Re: [PATCH] memcg, thp: do not invoke oom killer on thp charges
From: Michal Hocko
Date: Fri Mar 23 2018 - 05:07:14 EST
On Thu 22-03-18 13:29:37, David Rientjes wrote:
> On Thu, 22 Mar 2018, Michal Hocko wrote:
[...]
> > They simply cannot because kmalloc performs the change under the cover.
> > So you would have to use kmalloc(gfp|__GFP_NORETRY) to be absolutely
> > sure to not trigger _any_ oom killer. This is just wrong thing to do.
> >
>
> Examples of where this isn't already done? It certainly wasn't a problem
> before __GFP_NORETRY was dropped in commit 2516035499b9 but you suspect
> it's a problem now.
It is not a problem _right now_ as I've already pointed out few
times. We do not trigger the OOM killer for anything but #PF path. But
this is an implementation detail which can change in future and there is
actually some demand for the change. Once we start triggering the oom
killer for all charges then we do not really want to have the disparity.
> > > You're diverging from it because the memcg charge path has never had this
> > > heuristic.
> >
> > Which is arguably a bug which just didn't matter because we do not
> > have costly order oom eligible charges in general and THP was subtly
> > different and turned out to be error prone.
> >
>
> It was inadvertently dropped from commit 2516035499b9. There were no
> high-order charge oom kill problems before this commit. People know how
> to use __GFP_NORETRY or leave it off, which you don't trust them to do
> because you're hardcoding a heuristic in the charge path.
No. Just read what I wrote. I am worried that the current disparity
between the page allocator and the memcg charging will _force_ them to
do hacks and sometimes (e.g. kmalloc) they will not have any option but
using __GFP_NORETRY even when that is not really needed and it has a
different semantic than they would like.
Behavior on with and without memcgs should be as similar as possible
otherwise you will see different sets of bugs when running under the
memcg and without. I really fail to see what is so hard about this to
understand.
[...]
> > > Your change is broken and I wouldn't push it to Linus for rc7 if my life
> > > depended on it. What is the response when someone complains that they
> > > start getting a ton of MEMCG_OOM notifications for every thp fallback?
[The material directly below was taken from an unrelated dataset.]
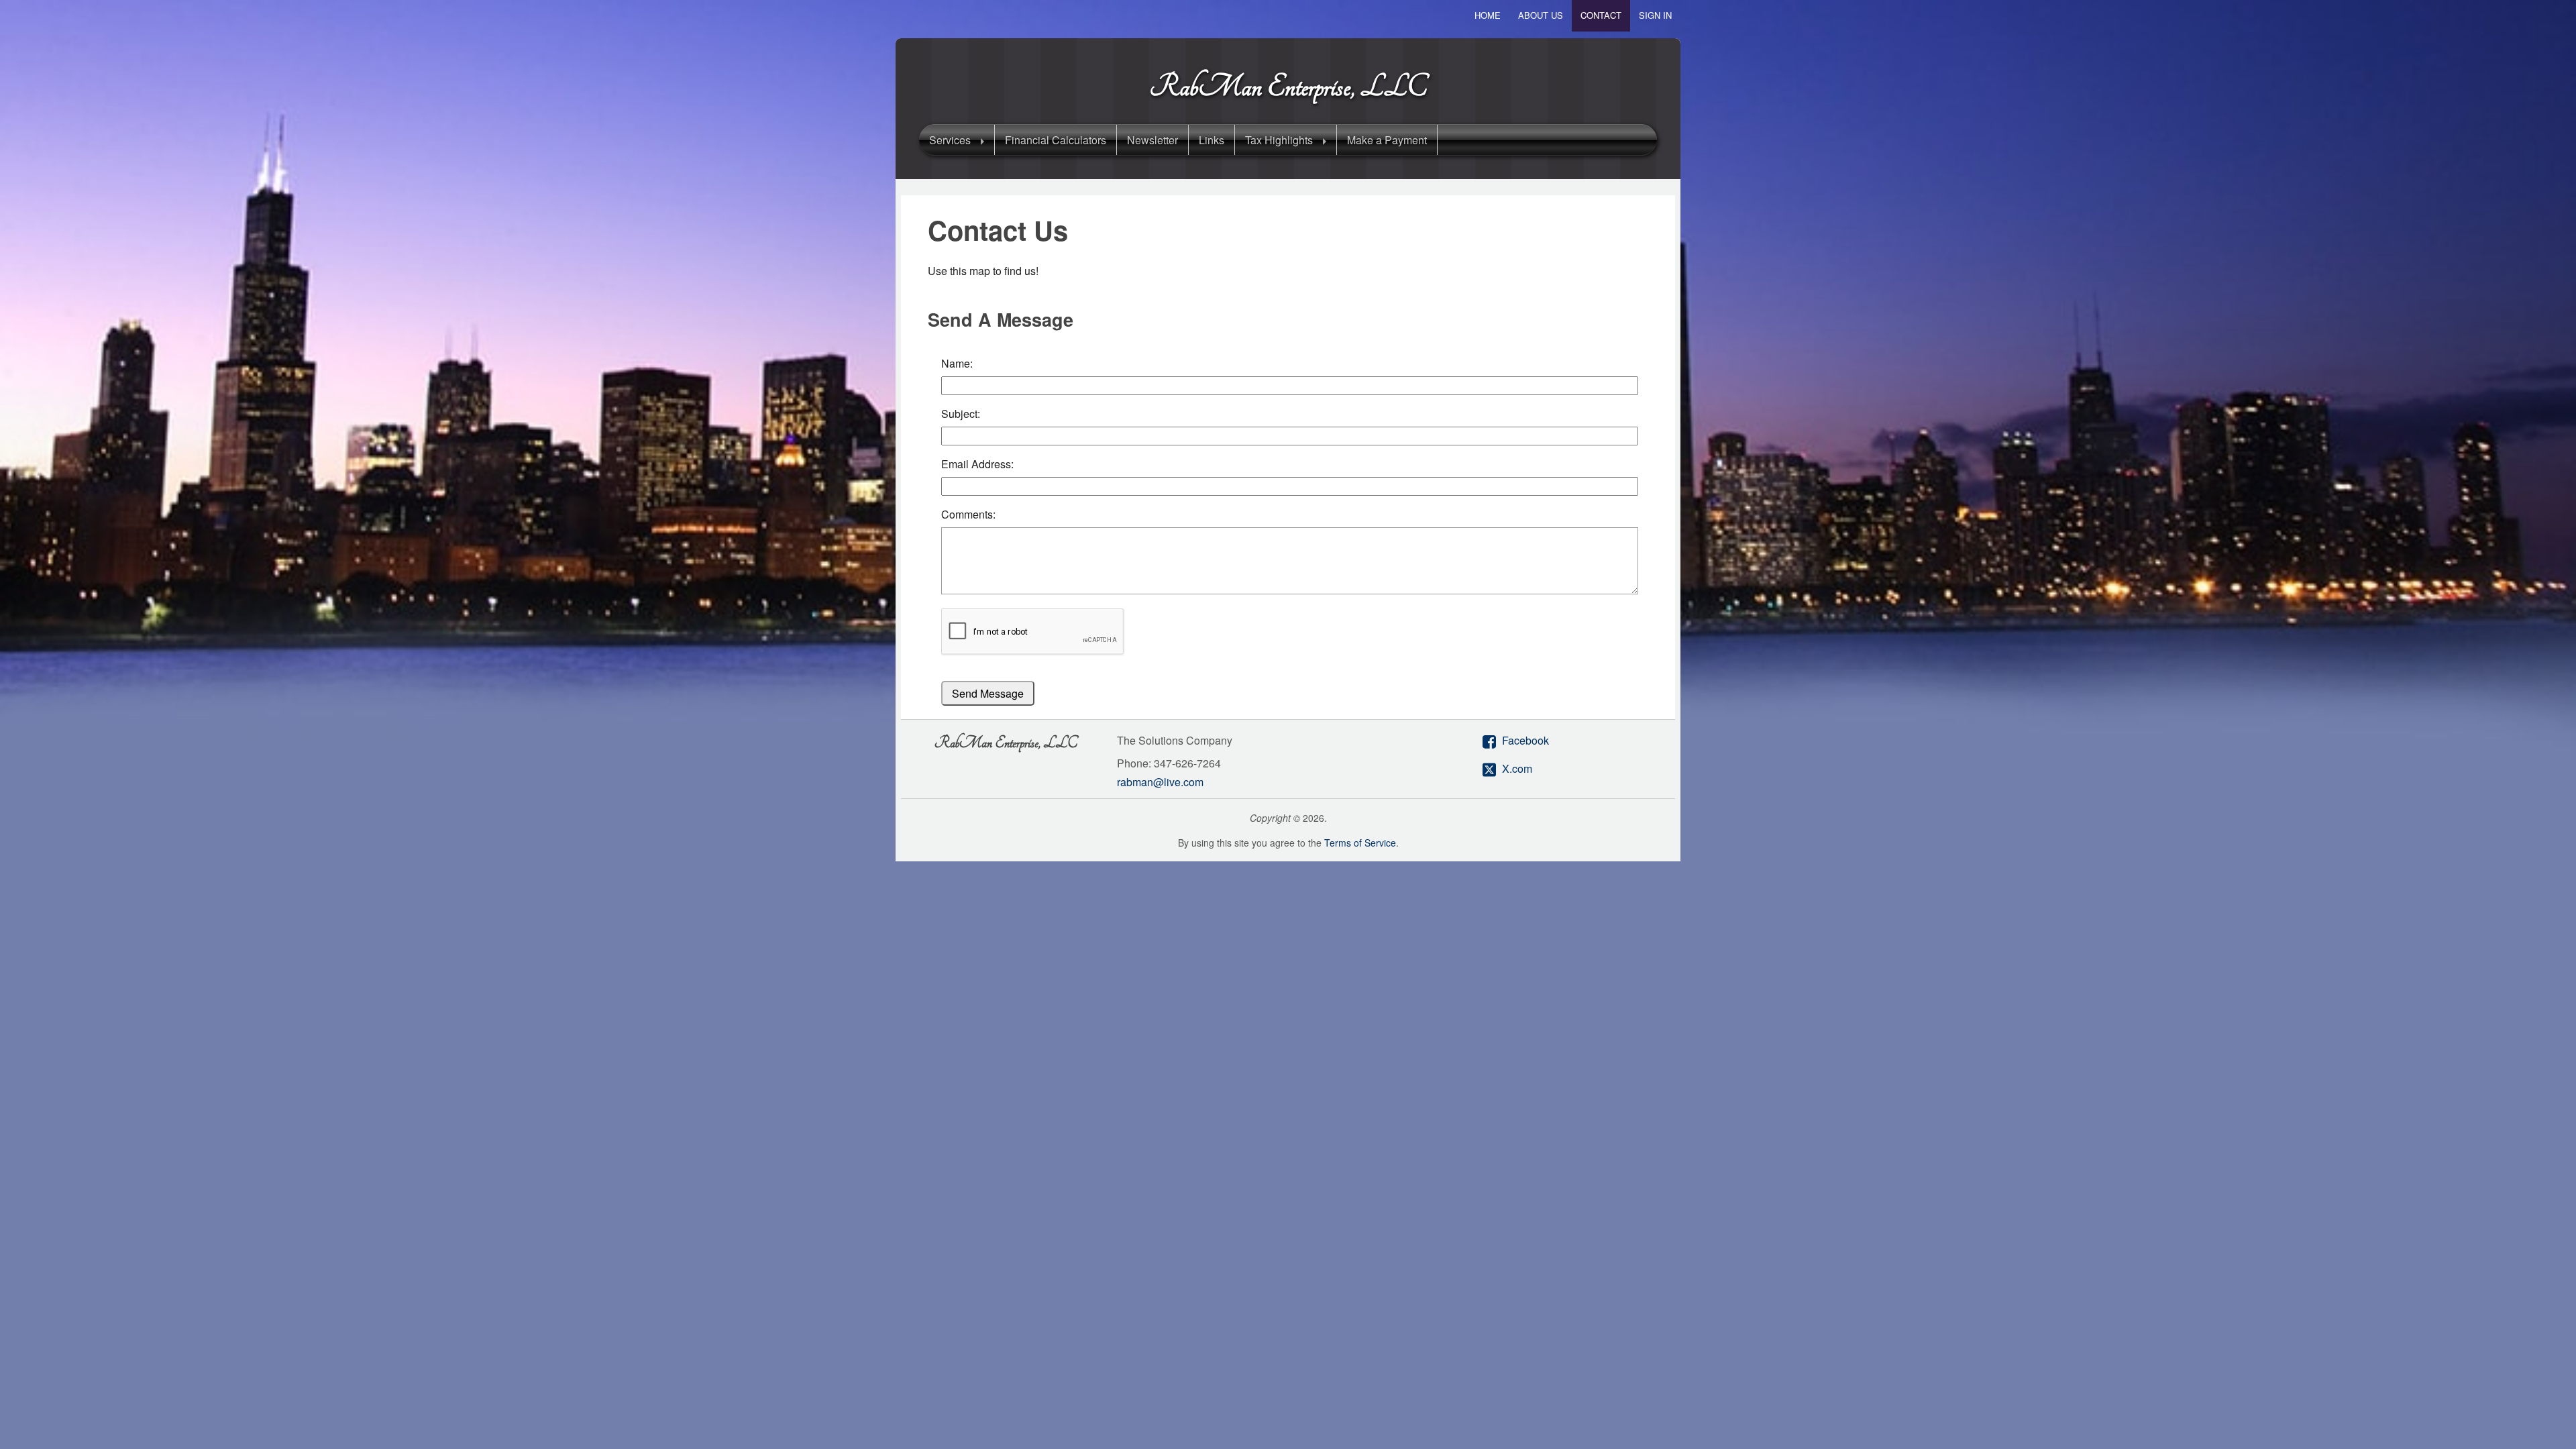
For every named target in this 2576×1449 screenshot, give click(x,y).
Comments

> > > They will, because yours is a broken implementation.
> >
> > I fail to see what is broken. Could you be more specific?
> >
>
> I said MEMCG_OOM notifications on thp fallback. You modified
> mem_cgroup_oom(). What is called before mem_cgroup_oom()?
> mem_cgroup_event(mem_over_limit, MEMCG_OOM). That increments the
> MEMCG_OOM event and anybody waiting on the events file gets notified it
> changed. They read a MEMCG_OOM event. It's thp fallback, it's not memcg
> oom.
MEMCG_OOM doesn't count the number of oom killer invocations. That has
never been the case.
> Really, I can't continue to write 100 emails in this thread.
Then try to read and even try to understand concerns expressed in those
emails. Repeating the same set of arguments and ignoring the rest is not
really helpful.
--
Michal Hocko
SUSE Labs